▶ **Problem to solve**
From the Fortis settlement article, extract verbatim the passage that opens with the words containing "This means that" and closes with "all potential claimants.".

▶ **Extract**
€1,2 billion settlement in Fortis case rejected by Dutch Court

On 16 June 2017, the Court of Amsterdam refused to approve the settlement reached in a Dutch mass claims procedure between Ageas (Fortis’ legal successor) and four claimant organisations (VEB, Deminor, SICAF and Stichting FortisEffect) concerning allegedly false or misleading statements by Fortis during the financial crisis in 2007 and 2008. The €1,2 billion settlement was the largest of its kind in Europe. The main rationale for the court’s decision? The court held that the distinction in compensation between “Active Claimants” (those who filed a legal procedure or registered with any of the claimant organisations) and “Non-Active Claimants” (those who didn’t) was unjustified and that the fees for claimant organisations were exorbitant.

This means that Ageas and the claimant organisations will have to renegotiate their settlement agreement and address the concerns of the Court, if they want to have an agreement that is binding on all potential claimants.

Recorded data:
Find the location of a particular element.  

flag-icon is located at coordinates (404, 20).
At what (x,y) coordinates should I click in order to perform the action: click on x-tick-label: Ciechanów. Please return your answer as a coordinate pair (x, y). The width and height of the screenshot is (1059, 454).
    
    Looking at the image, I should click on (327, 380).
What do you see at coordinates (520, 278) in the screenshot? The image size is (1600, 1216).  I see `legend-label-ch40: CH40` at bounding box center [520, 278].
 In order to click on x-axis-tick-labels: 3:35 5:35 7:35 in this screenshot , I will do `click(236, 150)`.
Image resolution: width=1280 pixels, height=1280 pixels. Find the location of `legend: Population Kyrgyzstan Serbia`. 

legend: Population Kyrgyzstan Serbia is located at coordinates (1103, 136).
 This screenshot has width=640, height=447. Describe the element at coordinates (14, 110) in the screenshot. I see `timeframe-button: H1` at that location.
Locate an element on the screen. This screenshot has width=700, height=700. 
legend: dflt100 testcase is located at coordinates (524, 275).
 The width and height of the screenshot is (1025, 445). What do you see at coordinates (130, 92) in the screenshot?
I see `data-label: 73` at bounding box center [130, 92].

▶ **Solution to this exercise**
This means that Ageas and the claimant organisations will have to renegotiate their settlement agreement and address the concerns of the Court, if they want to have an agreement that is binding on all potential claimants.